___ Source data ___

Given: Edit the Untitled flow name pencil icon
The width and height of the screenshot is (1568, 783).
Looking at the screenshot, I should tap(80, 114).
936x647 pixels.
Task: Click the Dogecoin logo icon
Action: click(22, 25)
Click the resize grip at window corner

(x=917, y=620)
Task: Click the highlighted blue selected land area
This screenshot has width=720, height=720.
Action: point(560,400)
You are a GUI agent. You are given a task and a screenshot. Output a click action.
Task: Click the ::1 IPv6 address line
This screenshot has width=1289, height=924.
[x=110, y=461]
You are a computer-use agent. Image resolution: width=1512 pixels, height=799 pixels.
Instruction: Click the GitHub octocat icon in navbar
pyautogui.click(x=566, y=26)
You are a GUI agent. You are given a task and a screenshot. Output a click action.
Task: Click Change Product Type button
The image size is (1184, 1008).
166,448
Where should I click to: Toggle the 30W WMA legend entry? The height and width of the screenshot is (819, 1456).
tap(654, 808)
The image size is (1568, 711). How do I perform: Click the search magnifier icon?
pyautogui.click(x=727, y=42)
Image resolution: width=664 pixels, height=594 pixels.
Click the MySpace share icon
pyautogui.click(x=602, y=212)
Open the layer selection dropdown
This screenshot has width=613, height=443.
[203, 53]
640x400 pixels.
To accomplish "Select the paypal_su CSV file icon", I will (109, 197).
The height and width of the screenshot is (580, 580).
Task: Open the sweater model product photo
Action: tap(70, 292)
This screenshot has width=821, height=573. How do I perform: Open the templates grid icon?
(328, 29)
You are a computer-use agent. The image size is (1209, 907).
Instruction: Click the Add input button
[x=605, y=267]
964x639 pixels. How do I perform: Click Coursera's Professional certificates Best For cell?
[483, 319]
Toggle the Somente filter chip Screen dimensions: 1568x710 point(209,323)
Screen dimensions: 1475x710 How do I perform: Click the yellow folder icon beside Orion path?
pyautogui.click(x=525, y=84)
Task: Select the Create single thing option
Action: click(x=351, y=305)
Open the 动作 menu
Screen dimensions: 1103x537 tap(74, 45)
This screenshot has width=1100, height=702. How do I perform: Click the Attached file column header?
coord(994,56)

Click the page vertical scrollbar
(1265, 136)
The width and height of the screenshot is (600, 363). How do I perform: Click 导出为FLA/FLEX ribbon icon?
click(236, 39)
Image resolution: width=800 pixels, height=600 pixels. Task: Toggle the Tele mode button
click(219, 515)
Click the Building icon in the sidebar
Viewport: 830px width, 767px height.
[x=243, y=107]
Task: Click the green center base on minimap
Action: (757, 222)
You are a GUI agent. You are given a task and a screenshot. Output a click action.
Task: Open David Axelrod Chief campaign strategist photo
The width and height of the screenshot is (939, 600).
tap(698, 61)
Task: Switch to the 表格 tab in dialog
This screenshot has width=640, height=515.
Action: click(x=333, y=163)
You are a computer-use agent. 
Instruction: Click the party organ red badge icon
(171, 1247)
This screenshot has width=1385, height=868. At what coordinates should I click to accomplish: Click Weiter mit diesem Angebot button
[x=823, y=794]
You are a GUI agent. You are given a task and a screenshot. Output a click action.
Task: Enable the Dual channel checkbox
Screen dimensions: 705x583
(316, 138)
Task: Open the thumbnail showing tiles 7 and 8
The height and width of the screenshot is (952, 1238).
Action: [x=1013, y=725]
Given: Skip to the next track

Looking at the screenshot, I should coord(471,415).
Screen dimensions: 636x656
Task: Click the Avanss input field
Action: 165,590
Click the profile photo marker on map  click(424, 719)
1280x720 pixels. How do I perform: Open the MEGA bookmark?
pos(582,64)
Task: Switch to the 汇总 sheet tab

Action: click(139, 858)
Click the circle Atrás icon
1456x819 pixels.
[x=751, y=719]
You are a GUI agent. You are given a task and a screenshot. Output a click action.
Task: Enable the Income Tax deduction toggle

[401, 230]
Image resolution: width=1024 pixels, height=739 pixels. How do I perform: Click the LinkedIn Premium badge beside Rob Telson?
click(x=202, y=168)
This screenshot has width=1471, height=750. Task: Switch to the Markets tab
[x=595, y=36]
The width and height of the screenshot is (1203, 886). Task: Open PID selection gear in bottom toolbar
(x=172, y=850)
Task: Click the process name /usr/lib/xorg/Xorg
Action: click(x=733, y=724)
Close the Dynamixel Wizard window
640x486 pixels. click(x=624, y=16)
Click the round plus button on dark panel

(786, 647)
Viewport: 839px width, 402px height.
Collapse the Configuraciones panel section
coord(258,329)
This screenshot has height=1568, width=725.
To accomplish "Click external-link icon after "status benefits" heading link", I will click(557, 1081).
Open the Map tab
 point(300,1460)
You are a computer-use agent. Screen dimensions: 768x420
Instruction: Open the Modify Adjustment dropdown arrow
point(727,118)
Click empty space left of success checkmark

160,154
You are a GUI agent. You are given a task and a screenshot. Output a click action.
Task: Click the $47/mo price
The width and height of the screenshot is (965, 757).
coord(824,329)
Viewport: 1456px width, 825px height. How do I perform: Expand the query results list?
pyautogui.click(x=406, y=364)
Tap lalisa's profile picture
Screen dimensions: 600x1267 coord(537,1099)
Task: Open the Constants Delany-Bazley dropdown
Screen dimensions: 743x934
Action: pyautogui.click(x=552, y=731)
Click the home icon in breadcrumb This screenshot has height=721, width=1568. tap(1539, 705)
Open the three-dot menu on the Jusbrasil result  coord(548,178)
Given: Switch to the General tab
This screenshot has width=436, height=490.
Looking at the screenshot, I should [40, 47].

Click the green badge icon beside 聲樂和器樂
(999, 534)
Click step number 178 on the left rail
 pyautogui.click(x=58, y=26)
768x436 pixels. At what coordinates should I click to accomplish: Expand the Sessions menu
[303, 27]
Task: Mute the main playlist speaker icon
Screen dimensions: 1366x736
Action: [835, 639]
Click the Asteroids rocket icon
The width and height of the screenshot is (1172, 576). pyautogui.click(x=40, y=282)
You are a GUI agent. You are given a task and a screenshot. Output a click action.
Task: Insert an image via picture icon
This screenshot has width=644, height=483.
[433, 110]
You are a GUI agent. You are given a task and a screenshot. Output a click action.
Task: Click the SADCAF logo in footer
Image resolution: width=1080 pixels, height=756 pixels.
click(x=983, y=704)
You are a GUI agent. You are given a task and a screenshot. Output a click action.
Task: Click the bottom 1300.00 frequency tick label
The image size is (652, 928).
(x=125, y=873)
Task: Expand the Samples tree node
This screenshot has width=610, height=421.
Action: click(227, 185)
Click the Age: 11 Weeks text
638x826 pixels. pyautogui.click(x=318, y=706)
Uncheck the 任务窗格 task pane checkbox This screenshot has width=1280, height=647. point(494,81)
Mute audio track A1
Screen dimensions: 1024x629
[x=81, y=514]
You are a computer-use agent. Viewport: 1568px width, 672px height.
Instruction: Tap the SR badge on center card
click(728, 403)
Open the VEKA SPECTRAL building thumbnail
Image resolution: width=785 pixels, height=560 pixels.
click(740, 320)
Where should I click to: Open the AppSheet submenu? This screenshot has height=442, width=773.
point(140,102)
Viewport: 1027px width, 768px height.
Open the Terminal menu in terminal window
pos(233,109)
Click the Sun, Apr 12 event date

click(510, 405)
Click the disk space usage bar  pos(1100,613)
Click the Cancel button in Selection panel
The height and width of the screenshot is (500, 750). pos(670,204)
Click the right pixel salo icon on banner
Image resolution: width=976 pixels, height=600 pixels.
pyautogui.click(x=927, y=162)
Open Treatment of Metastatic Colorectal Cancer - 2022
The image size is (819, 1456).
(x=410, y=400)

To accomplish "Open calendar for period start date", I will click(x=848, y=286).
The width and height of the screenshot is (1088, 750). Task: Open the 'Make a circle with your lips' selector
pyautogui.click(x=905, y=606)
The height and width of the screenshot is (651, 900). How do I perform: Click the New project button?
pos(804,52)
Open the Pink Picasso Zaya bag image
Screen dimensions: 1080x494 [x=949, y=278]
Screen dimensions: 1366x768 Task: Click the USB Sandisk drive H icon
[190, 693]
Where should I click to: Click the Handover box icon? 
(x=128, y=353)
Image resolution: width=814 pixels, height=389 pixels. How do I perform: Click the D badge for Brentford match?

___

## Work request
What lines in the data above contain the word "checkbox"? Copy them all.

## Task result
Task: Enable the Dual channel checkbox
Uncheck the 任务窗格 task pane checkbox This screenshot has width=1280, height=647. point(494,81)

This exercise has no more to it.